_What is expected:_ Answer with a single number: the count of lines below that hold "computer".

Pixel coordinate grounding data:
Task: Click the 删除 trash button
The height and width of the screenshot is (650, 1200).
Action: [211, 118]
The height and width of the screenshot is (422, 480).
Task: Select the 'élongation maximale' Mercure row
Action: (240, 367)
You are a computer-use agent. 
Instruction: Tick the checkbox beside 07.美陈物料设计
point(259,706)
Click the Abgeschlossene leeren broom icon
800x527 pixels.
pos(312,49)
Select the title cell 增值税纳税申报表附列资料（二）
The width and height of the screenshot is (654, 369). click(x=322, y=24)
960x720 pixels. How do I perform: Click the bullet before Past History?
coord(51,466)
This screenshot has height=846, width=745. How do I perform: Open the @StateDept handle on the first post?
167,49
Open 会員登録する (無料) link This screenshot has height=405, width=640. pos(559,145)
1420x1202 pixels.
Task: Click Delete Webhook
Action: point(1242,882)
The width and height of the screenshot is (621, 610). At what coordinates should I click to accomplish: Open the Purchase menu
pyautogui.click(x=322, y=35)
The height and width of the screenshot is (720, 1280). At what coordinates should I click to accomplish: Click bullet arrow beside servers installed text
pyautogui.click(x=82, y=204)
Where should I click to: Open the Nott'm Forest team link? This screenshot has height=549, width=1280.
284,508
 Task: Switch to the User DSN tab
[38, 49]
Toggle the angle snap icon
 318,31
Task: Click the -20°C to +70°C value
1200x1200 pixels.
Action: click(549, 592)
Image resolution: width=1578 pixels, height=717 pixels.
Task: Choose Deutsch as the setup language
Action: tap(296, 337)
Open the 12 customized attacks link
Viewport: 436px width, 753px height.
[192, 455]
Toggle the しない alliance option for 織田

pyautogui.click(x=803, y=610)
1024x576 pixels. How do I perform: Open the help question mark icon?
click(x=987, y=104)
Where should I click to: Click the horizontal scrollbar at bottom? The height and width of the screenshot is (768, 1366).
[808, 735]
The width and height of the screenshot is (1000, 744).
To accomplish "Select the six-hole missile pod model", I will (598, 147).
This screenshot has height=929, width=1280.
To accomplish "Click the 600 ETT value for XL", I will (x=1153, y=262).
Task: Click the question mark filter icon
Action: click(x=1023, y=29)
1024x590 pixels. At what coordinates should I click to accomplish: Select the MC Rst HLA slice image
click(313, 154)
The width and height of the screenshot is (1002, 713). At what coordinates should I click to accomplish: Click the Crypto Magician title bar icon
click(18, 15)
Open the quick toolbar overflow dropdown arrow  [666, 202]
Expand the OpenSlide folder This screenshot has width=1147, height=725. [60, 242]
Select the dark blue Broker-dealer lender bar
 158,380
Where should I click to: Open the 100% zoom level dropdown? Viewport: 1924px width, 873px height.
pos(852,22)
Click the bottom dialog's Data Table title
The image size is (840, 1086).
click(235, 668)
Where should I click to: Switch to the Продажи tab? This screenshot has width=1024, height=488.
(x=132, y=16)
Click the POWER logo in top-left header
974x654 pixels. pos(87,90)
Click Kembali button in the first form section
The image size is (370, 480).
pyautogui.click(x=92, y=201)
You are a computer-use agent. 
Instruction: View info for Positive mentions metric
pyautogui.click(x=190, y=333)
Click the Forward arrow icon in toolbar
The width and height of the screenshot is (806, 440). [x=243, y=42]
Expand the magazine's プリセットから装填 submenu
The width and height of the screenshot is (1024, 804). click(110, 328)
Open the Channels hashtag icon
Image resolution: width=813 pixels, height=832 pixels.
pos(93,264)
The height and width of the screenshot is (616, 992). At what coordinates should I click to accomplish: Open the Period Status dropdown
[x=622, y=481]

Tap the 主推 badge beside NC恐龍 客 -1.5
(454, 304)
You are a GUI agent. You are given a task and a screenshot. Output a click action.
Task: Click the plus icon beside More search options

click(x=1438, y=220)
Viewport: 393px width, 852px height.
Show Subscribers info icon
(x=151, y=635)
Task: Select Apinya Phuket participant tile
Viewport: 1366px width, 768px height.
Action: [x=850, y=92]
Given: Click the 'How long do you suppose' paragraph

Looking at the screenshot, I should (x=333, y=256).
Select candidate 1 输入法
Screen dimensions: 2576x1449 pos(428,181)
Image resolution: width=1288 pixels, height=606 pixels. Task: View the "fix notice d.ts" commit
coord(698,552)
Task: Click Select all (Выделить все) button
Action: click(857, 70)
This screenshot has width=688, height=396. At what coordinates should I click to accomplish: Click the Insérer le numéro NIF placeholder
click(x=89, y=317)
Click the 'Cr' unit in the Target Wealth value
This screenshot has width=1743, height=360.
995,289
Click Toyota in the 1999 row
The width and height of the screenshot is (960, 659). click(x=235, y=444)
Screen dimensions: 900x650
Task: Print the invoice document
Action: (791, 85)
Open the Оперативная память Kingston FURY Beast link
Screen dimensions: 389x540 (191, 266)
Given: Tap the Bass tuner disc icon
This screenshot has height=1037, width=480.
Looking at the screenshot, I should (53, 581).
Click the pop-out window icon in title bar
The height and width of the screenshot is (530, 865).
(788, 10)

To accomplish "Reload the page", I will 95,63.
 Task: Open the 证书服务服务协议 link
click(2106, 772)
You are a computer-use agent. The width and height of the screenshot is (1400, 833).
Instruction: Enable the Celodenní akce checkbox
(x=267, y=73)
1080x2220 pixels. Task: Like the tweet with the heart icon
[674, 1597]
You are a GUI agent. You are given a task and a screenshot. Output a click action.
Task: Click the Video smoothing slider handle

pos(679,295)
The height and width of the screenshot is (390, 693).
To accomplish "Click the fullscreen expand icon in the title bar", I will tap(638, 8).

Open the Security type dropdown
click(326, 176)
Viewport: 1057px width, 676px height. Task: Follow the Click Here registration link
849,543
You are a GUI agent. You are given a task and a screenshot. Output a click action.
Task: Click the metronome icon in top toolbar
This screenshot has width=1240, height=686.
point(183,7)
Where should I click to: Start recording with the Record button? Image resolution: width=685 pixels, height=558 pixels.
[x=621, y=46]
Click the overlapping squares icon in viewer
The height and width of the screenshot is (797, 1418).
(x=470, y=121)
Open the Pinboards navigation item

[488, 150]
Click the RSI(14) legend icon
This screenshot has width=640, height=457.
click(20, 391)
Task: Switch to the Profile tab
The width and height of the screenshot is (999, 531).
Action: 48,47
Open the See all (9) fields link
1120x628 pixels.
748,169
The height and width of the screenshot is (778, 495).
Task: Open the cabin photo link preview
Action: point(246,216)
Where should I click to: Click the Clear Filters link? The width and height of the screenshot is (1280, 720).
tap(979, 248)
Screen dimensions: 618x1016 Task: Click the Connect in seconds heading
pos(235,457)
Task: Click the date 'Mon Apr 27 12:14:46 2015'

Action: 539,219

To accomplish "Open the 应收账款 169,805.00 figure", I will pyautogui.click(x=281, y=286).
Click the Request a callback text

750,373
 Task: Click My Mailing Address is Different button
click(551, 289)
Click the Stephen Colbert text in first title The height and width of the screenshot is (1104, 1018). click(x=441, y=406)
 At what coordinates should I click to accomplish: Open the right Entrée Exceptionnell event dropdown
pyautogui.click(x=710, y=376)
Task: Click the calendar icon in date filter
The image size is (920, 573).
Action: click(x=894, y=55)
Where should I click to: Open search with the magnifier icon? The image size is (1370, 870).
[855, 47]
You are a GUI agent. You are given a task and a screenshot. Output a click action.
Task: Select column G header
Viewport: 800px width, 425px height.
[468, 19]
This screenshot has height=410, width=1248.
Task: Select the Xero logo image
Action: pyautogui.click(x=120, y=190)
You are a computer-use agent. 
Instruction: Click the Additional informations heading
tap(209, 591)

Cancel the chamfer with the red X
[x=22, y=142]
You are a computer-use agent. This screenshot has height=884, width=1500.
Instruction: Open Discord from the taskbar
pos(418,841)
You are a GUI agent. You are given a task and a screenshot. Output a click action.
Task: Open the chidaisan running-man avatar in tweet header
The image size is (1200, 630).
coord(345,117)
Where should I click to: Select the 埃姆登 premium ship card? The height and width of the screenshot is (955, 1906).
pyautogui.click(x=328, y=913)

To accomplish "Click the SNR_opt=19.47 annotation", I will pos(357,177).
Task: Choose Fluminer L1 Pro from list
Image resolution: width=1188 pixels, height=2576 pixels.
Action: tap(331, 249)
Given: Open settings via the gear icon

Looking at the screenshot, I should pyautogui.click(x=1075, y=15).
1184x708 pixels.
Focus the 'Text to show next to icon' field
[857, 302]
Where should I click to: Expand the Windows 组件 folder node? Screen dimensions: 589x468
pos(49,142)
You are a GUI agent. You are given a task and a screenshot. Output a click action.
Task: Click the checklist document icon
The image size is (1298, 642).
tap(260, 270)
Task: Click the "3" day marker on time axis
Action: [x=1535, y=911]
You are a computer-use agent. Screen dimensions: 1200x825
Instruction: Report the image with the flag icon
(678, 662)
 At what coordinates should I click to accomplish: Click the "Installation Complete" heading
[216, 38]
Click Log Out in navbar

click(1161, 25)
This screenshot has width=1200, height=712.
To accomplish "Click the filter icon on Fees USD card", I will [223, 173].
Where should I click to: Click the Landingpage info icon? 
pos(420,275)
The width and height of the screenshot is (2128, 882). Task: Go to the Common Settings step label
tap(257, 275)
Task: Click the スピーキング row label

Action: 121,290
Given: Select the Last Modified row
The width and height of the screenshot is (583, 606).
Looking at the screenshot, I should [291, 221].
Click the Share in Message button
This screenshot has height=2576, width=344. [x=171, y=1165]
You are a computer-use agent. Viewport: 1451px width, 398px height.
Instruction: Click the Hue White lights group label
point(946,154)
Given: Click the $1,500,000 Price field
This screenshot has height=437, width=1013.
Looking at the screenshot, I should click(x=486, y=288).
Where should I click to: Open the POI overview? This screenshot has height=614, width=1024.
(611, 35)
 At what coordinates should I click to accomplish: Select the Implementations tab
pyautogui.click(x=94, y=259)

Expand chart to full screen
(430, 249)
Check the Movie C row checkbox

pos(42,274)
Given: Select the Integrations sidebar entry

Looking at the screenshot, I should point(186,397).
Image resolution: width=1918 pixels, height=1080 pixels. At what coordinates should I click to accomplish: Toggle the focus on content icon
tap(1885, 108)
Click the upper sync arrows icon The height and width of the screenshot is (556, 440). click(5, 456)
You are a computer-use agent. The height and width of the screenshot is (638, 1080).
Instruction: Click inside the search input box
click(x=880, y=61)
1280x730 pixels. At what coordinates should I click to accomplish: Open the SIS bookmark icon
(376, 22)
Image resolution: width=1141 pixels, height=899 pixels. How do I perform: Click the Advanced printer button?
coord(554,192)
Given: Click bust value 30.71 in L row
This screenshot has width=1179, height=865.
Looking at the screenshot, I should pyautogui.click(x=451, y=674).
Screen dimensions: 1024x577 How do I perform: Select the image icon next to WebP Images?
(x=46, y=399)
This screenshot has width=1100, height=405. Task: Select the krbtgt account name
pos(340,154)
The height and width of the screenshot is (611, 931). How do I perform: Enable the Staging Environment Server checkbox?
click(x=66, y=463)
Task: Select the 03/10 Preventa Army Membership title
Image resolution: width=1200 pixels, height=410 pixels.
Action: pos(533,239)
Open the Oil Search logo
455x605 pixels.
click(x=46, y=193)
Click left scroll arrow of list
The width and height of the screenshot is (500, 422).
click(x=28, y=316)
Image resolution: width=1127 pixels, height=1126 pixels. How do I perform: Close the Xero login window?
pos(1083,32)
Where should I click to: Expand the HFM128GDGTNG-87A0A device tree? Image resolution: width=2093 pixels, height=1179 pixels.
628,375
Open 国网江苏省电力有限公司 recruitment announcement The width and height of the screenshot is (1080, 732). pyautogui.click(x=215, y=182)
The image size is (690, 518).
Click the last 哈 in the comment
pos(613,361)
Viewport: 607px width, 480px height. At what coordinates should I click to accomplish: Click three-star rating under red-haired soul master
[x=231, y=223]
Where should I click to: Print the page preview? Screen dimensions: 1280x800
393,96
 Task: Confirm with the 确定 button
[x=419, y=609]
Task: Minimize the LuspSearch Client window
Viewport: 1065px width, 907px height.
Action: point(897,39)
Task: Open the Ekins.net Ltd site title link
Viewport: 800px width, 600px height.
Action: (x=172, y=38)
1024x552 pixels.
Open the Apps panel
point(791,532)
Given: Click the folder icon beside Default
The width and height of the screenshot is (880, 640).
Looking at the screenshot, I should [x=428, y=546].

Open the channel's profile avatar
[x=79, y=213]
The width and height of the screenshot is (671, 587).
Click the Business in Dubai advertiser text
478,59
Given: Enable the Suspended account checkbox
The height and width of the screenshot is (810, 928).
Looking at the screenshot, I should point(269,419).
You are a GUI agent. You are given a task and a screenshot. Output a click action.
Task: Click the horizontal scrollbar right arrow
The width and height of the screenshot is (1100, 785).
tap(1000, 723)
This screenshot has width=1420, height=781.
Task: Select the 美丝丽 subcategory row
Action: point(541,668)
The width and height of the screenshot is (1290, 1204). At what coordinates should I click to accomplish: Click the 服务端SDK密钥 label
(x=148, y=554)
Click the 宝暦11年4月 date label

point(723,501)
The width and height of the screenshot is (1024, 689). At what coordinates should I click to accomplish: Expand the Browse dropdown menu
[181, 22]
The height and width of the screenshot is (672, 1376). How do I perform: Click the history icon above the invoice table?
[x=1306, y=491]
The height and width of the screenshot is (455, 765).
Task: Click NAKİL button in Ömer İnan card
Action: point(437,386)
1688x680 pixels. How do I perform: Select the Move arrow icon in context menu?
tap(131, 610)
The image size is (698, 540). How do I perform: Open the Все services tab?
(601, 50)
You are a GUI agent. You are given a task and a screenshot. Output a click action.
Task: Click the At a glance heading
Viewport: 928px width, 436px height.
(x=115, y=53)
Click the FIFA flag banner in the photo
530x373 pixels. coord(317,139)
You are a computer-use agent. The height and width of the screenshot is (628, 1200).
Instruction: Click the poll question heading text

_Answer:_ 9